To figure out when you might squeeze in a little food prep or light activity, do this exercise:
Draw a weekly schedule on a piece of paper (or use an online calendar). Divide each day into 15-minute segments and write in what you usually do during that time. Then put a number in each segment:
1 for a high-priority task
2 for a medium-priority task
3 for a low-priority task
4 if that segment is free time
Your high-priority tasks shouldn’t be limited to work and important errands. Quality time with family and friends is worthy of a 1, along with any other activity that means a lot to you. (If you consider the hour you spend watching TV after dinner a necessary pleasure, give it a 1.)
How many 4s did you end up with? If any are at a time of day, when you have more energy, they’re prime spots to devote to your health. If you have no promising 4s, take a look at your 3s. Would you be willing to spend that time improving your health instead?
Whatever time you end up with, start there. Don’t feel guilty if it’s not much. It doesn’t take long to start a few habits that you can build on in the coming weeks.
Set Small Goals
Now that you’ve found room in your schedule, your next step is to set one or more small, specific goals to tackle in the time you have. When we say small, we’re not kidding. Your first goals should be so tiny, they’re a little embarrassing.

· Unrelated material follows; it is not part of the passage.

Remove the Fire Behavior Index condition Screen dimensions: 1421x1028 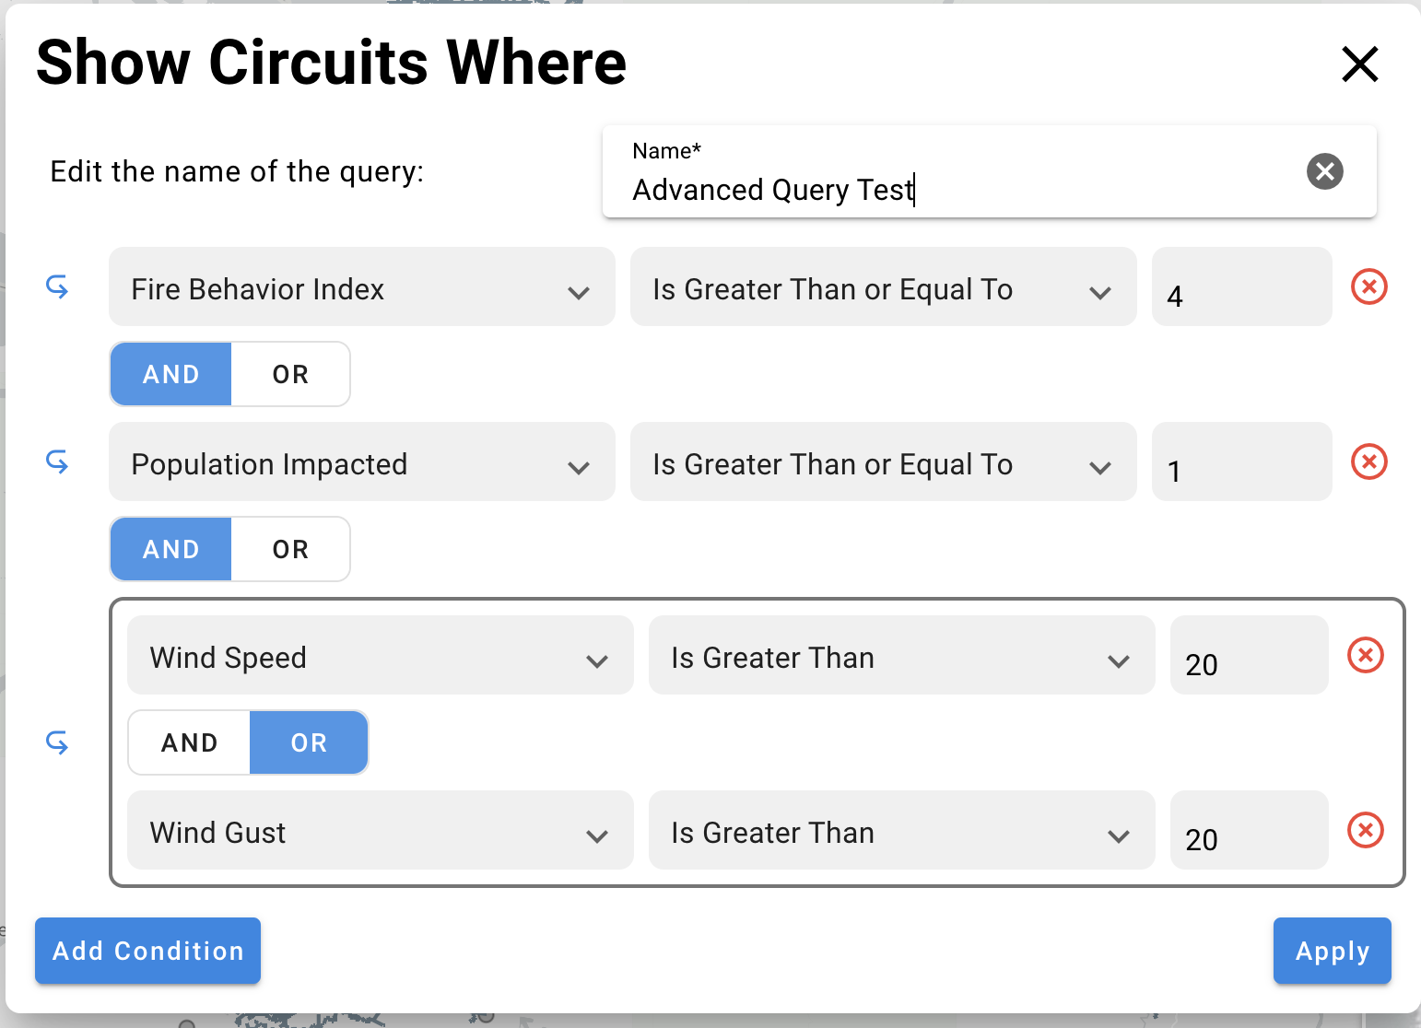click(x=1368, y=286)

Why make the goal so small? The smaller the goal, the less time and motivation it takes to accomplish. And every goal you accomplish fuels your motivation to do more. Below are some examples of how you can transform big, time-consuming goals into approachable, small ones:
- Big goal: Workout every day for twenty minutes.
- Small goal: Walk for five minutes after lunch.
- Big goal: Pack a healthy lunch every day.
- Small goal: Take a piece of fruit with you tomorrow.
- Big goal: Stop getting fast food for dinner.
- Small goal: Swing by the grocery store for a rotisserie chicken.
- Big Goal: Walk 2000 steps a day.
- Small Goal: Park a little further from the work or store entrance.
At the end of each week set one more very small goal to focus on for the week. Doing so while continuing with the previous goal. Before you know it you will have made three or four changes that are making a huge positive impact on your health.
Start with goals you want to work on (not what you think you should work on), and you’ll quickly gain momentum that will carry you toward your goals.
A few additional tips that can be used to be just a little more active and healthy.
- Tip: Shop the parameter of the grocery store or start shopping in the produce section.
- Tip: hand wash dinner dishes rather than using the dishwasher.
- Tip: Stand when on the phone.
- Tip: This is odd but, use the upstairs bathroom or a bathroom on a different floor at work.
- Tip: Walk around the house when using apps on your phone.
- Tip: Use a 9″ plate for meals rather than a large plate and wait 5 minutes before going for seconds.
I hope these tips are of some help to you or someone you know.